GOAL OF THE EXERCISE » How many lines of the material below contain the string "logo"? Tally them and reply with the number alone.

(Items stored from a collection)
:::

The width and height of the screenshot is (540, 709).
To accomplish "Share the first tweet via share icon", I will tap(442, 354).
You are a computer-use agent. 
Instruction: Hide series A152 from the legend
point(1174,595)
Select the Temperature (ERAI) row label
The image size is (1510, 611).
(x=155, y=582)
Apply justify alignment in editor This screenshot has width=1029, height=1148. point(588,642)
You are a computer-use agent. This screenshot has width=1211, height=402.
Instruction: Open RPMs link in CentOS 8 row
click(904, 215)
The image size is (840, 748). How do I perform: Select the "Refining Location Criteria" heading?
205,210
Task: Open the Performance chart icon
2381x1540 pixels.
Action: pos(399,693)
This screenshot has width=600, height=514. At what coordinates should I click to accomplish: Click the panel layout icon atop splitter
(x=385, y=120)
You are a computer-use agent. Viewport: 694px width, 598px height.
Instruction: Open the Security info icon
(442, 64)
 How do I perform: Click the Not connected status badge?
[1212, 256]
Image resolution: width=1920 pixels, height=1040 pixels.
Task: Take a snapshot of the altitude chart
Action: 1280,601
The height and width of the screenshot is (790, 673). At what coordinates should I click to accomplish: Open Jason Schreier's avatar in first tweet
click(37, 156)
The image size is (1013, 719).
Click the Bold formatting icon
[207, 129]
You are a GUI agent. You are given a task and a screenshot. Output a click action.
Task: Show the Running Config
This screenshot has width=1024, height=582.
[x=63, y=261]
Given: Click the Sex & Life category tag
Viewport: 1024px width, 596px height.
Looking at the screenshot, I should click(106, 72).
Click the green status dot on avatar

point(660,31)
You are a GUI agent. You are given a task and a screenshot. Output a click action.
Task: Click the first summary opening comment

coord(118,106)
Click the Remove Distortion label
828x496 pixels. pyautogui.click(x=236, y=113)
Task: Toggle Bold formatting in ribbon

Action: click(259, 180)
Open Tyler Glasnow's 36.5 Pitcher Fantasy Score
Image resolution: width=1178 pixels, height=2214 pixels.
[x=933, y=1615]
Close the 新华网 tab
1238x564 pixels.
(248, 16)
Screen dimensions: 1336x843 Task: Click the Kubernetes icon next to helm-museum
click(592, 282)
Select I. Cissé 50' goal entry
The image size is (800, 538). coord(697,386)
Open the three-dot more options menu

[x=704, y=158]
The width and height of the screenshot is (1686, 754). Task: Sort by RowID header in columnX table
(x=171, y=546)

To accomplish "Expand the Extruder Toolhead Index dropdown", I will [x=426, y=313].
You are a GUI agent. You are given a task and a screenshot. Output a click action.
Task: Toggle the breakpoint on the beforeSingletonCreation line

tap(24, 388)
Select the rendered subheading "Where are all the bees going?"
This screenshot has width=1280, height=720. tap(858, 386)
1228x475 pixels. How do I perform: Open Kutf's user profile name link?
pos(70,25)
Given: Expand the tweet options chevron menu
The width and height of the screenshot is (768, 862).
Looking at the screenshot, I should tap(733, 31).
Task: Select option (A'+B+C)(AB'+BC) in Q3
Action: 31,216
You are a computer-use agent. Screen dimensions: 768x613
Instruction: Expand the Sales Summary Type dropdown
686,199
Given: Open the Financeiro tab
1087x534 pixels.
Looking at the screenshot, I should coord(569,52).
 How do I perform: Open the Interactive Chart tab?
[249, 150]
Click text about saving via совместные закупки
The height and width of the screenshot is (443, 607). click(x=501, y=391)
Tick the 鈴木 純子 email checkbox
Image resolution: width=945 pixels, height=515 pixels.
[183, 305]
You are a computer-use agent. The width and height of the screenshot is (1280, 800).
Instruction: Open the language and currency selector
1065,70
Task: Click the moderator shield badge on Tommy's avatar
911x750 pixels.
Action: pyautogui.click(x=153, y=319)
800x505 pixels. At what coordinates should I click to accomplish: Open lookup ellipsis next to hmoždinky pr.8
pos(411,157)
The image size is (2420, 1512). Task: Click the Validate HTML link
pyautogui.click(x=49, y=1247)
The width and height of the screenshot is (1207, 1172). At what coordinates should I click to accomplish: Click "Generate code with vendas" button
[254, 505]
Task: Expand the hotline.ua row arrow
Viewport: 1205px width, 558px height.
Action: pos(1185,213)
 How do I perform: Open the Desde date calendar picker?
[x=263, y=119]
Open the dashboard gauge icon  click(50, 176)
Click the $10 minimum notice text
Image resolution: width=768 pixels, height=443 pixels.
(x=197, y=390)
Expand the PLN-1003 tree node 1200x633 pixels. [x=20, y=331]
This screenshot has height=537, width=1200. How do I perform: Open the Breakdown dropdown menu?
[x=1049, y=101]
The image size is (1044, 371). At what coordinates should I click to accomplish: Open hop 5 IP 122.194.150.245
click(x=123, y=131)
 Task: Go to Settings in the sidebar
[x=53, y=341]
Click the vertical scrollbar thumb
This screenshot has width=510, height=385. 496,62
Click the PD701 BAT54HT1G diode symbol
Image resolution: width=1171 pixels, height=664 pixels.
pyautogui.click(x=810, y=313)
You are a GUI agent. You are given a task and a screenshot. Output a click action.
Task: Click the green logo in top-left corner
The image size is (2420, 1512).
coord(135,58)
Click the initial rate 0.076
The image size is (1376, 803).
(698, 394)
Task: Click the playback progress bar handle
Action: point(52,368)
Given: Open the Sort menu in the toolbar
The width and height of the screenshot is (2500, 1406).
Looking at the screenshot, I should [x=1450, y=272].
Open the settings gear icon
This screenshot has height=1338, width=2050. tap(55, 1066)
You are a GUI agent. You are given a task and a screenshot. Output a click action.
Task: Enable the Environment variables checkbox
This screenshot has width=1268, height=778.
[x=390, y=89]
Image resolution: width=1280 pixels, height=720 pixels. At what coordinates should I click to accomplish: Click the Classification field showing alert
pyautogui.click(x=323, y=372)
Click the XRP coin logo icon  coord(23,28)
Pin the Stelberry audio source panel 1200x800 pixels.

:::

REPLY » 2